If you think it is not working for you. It turns out, you are not the only one.
Here's the problem. If you have an injury due to accident, (including a treatment injury) you are covered by ACC. If you are working at the time, you will be entitled to weekly compensation payments at 80% of your earnings. However, if you have an injury caused by disease, or infection you are dependent on the social welfare system. Not everyone, including people who work, will qualify. There is a significant disadvantage for people affected by head and neck cancer. Many of our people will finish there treatment with significant disabilities.
Remember Sir Geoffrey Palmer, former Prime Minister, he believes there should be a single unified system for everyone. This would mean everyone incapacited by accidents, illness or other disability would be covered by one system.
Way back at the beginning of ACC in 1972 Sir Owen Woodhouse the Chair of the Royal Commission into accident compensation recommended this system. However, only the injury by accident was brought into the scheme.
The big advantage of one system would be the reduction in lawyers.

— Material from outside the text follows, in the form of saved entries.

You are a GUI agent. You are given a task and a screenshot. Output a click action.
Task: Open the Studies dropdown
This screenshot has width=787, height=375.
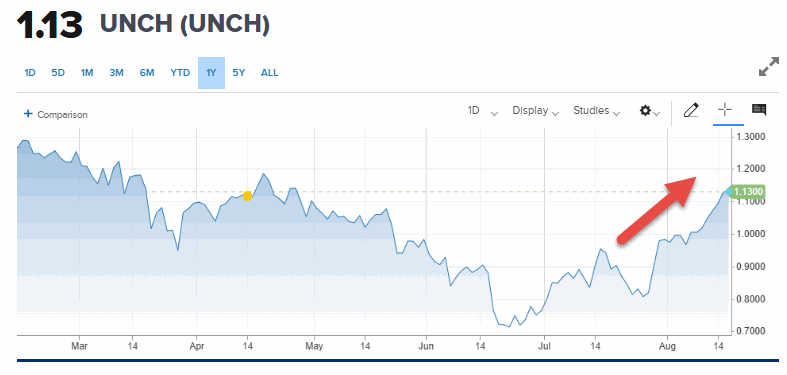(596, 110)
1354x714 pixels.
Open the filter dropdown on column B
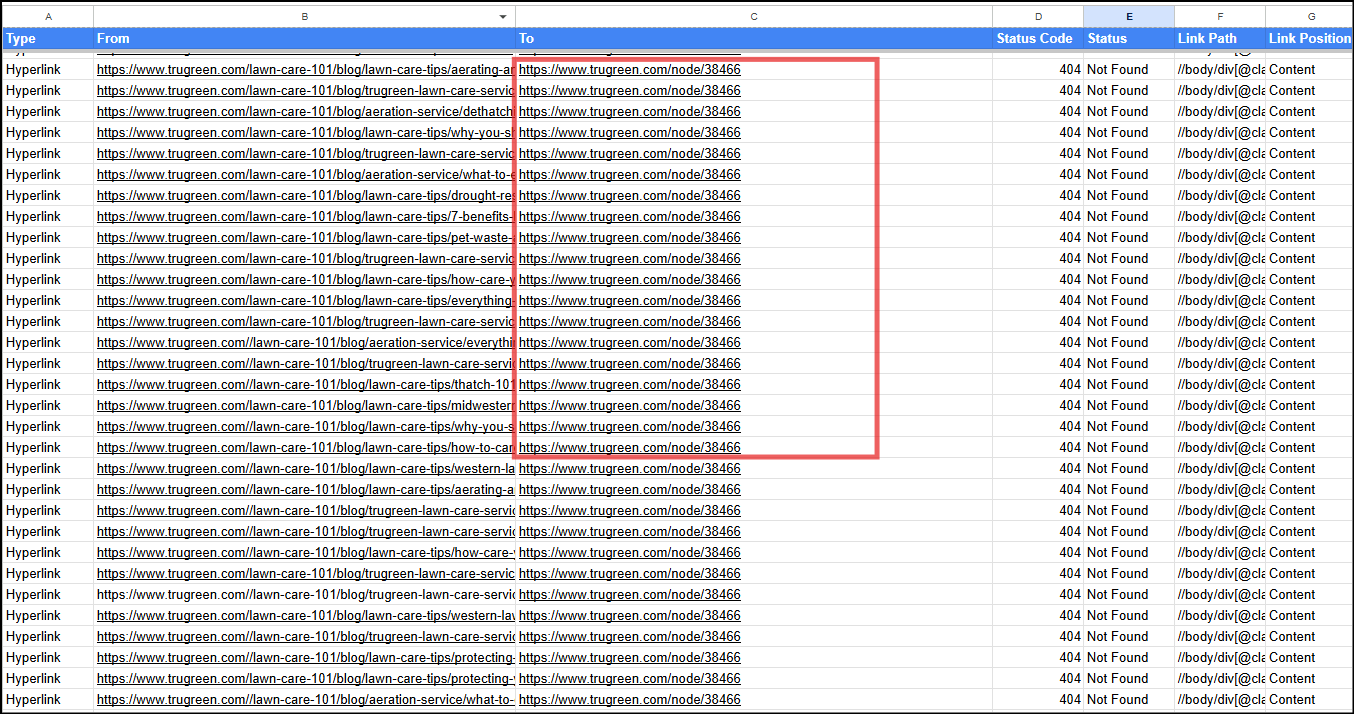[503, 16]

Currently, lawyers battle the system at the edge, trying to fit injury into the accident category. But many claims are rejected for being degenerative conditions, think knees, hearing loss, and other wear and tear injuries.

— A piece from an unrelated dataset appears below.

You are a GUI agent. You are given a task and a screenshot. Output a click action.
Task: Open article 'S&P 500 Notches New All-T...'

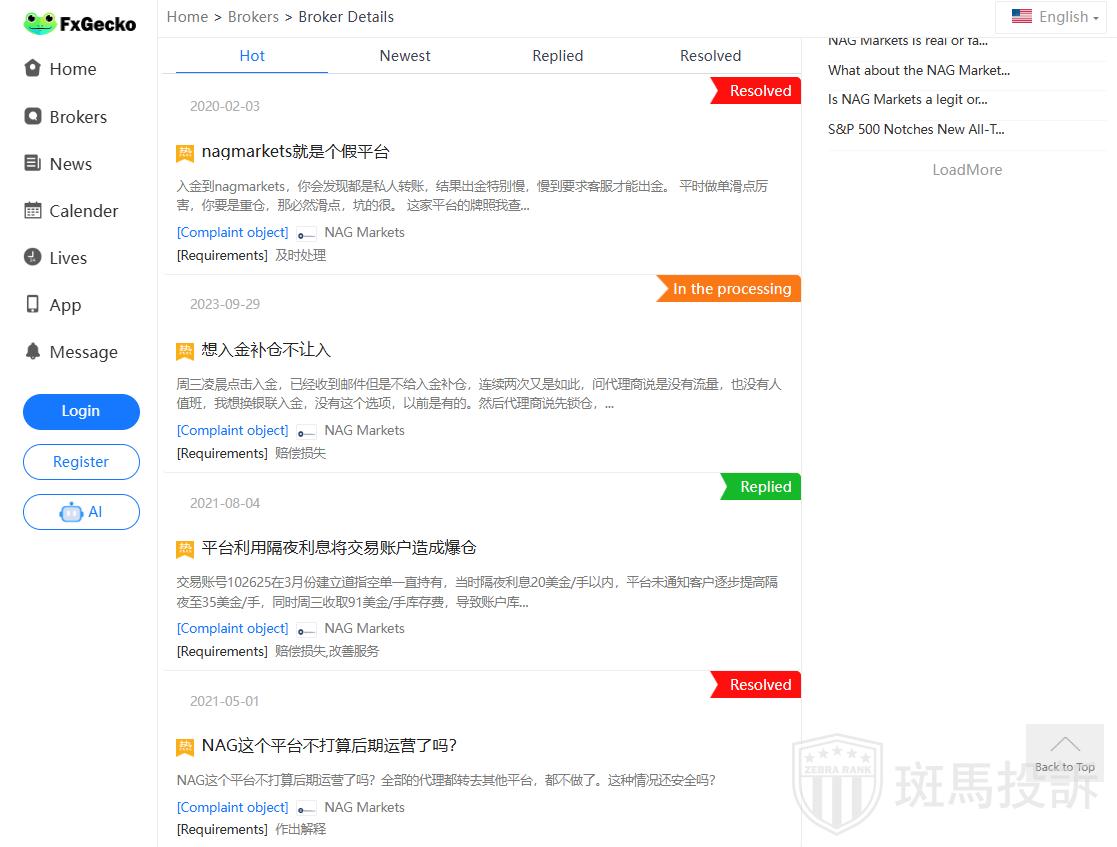pos(916,129)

The suggestion is that the change is made slowly. Serious conditions which have substantial impact on people's lives would be covered first. Head and neck cancer is the type of injury that would be covered in the first round.
If you think, "Wait! This will cost heaps!" Relax. Experts say a simplified system will redistribute funds already in the system. At present there is significnat funds directed to private insurance of sickness. This would not longer be necessary, and people could rely on a public system funded through a levy similar to the current ACC model.
The other big advantage is the ACC requirement to rehabilitate people who are injured. No such requirement exists in the health system. At present there is little help with the many things that head and neck cancer folk need, like health, social, financial support and rehabilitation. None of this is provided as of right, it has to be negotiated and is often discretionary.
With a good rehabilitation plan in place everyone can rebuild their lives. If they can return to work, maximise their earnings and be less dependent on the system then everyone wins. Even the tax man or woman.
This will be an interesting one to watch over the next few years. We need to ask New Zealanders, do they really care about people with disabilities? Because "I care," means "I do". It means supporting a significant change to support New Zealand affected by injuries not caused by accidents. It means supporting people affected by head and neck cancer to do better.